Start of Given records
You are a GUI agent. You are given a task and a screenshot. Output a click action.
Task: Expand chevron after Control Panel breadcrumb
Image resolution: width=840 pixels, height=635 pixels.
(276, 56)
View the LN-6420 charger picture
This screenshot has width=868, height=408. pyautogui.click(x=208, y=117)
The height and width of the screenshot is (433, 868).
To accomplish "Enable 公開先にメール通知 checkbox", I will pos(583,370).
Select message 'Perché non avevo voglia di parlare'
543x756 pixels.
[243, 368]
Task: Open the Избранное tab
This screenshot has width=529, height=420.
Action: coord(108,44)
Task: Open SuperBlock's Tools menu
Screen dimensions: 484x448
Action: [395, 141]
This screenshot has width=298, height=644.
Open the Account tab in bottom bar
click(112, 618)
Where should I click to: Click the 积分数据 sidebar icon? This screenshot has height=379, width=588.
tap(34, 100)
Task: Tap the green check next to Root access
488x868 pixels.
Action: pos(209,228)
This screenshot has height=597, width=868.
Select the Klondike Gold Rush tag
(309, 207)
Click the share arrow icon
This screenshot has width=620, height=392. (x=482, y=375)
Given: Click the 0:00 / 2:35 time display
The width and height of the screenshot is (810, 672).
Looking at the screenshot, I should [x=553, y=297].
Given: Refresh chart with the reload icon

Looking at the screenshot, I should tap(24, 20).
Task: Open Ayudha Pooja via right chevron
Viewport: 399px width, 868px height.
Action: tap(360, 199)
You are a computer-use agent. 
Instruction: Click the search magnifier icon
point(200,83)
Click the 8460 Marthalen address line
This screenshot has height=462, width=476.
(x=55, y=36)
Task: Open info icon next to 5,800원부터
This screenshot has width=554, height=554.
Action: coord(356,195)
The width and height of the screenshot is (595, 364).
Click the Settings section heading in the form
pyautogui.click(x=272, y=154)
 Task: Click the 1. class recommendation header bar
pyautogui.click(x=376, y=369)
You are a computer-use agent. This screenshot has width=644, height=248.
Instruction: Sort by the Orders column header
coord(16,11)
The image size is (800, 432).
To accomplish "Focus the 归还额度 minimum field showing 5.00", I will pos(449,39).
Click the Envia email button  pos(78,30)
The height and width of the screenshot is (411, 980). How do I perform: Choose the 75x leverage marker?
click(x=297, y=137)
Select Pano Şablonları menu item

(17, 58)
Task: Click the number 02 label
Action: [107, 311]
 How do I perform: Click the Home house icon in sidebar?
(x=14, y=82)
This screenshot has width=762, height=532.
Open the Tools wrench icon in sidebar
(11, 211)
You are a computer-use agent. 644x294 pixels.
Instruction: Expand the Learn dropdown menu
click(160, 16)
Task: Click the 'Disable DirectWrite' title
End of Given records
Word for word, return the lines from the one holding "Task: Open SuperBlock's Tools menu" through the end of the entries above.

▶ Exercise answer
Task: Open SuperBlock's Tools menu
Screen dimensions: 484x448
Action: [395, 141]
This screenshot has width=298, height=644.
Open the Account tab in bottom bar
click(112, 618)
Where should I click to: Click the 积分数据 sidebar icon? This screenshot has height=379, width=588.
tap(34, 100)
Task: Tap the green check next to Root access
488x868 pixels.
Action: pos(209,228)
This screenshot has height=597, width=868.
Select the Klondike Gold Rush tag
(309, 207)
Click the share arrow icon
This screenshot has width=620, height=392. (x=482, y=375)
Given: Click the 0:00 / 2:35 time display
The width and height of the screenshot is (810, 672).
Looking at the screenshot, I should [x=553, y=297].
Given: Refresh chart with the reload icon

Looking at the screenshot, I should tap(24, 20).
Task: Open Ayudha Pooja via right chevron
Viewport: 399px width, 868px height.
Action: tap(360, 199)
You are a computer-use agent. 
Instruction: Click the search magnifier icon
point(200,83)
Click the 8460 Marthalen address line
This screenshot has height=462, width=476.
(x=55, y=36)
Task: Open info icon next to 5,800원부터
This screenshot has width=554, height=554.
Action: coord(356,195)
The width and height of the screenshot is (595, 364).
Click the Settings section heading in the form
pyautogui.click(x=272, y=154)
 Task: Click the 1. class recommendation header bar
pyautogui.click(x=376, y=369)
You are a computer-use agent. This screenshot has width=644, height=248.
Instruction: Sort by the Orders column header
coord(16,11)
The image size is (800, 432).
To accomplish "Focus the 归还额度 minimum field showing 5.00", I will pos(449,39).
Click the Envia email button  pos(78,30)
The height and width of the screenshot is (411, 980). How do I perform: Choose the 75x leverage marker?
click(x=297, y=137)
Select Pano Şablonları menu item

(17, 58)
Task: Click the number 02 label
Action: [107, 311]
 How do I perform: Click the Home house icon in sidebar?
(x=14, y=82)
This screenshot has width=762, height=532.
Open the Tools wrench icon in sidebar
(11, 211)
You are a computer-use agent. 644x294 pixels.
Instruction: Expand the Learn dropdown menu
click(160, 16)
Task: Click the 'Disable DirectWrite' title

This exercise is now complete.